Given problem 1: In the records below, reproduce verbatim every line from the one containing "The width and height of the screenshot is (1384, 868)." through the one containing "coord(279,319)", including both of those lines.

Extract:
★ ★ ★ ★ ★

Pho Tien sells steamed shrimp spring rolls two for $5. (Michael Cooper / American Press)

Pho Tien remains popular on local scene

Last Modified: Friday, July 05, 2013 3:59 PM

By Michael Cooper / American Press

In the mood for something a little different, two co-workers and I went to Pho Tien Vietnamese Restaurant recently.

Pho Tien, located at 4415 Nelson Road, opened in 2008 and has been the place to go for Vietnamese fare since.

Some shy away from international cuisine because they lack an understanding or have preconceived notions about what it is.

Vietnamese food may seem a little strange and odd. There are spicy dishes — anything with curry — and some items that even I refuse to try, like raw blood soup. No different from the spicy crab stew and head cheese found in Cajun cuisine.

You can expect balanced flavors, fresh ingredients and heavy use of vegetables in almost all Vietnamese cooking. Most dishes are grilled, baked or steamed rather than fried, making Vietnamese one of the healthiest ethnic cuisines in the world.

The waitress at Pho Tien was helpful to us in selecting our meals and there is a pretty extensive picture menu at the counter to get around any language barrier.

The menu can be broken down into five categories — appetizers, vermicelli noodle salads, rice plates, stir-fried dishes and soups.

The soups, known as Pho, come in three sizes. It was pretty obvious from looking at the other diners’ orders that soup is a popular item at Pho Tien.

★ ★ ★ ★ ★

Given problem 2: Condense the paragraph of the restaurant review that begins "You can expect balanced flavors" into a single shorter sentence that keeps its main facts.

★ ★ ★ ★ ★

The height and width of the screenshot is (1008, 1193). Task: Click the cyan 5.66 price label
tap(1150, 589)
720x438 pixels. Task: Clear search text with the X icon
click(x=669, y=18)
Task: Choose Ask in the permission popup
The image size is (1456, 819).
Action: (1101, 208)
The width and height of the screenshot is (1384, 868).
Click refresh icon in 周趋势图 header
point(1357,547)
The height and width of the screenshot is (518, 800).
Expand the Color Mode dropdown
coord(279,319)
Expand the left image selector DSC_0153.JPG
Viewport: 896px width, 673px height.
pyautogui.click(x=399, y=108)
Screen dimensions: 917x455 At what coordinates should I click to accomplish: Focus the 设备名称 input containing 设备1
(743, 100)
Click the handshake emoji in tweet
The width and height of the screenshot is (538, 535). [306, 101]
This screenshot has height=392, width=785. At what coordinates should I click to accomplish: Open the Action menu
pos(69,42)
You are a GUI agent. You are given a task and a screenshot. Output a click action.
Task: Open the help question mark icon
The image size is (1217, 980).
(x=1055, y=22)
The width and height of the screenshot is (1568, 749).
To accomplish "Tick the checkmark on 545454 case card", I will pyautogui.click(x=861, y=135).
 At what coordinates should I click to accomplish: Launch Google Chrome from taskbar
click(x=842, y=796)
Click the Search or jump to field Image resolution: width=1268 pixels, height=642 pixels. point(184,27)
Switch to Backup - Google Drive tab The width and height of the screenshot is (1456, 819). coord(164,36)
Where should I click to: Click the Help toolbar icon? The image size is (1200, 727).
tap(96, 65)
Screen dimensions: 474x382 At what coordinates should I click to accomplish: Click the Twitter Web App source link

★ ★ ★ ★ ★

Problem solution 1:
The width and height of the screenshot is (1384, 868).
Click refresh icon in 周趋势图 header
point(1357,547)
The height and width of the screenshot is (518, 800).
Expand the Color Mode dropdown
coord(279,319)

Problem solution 2: Vietnamese cooking offers balanced flavors, fresh ingredients and plenty of vegetables, and because most dishes are grilled, baked or steamed instead of fried, it ranks among the healthiest ethnic cuisines in the world.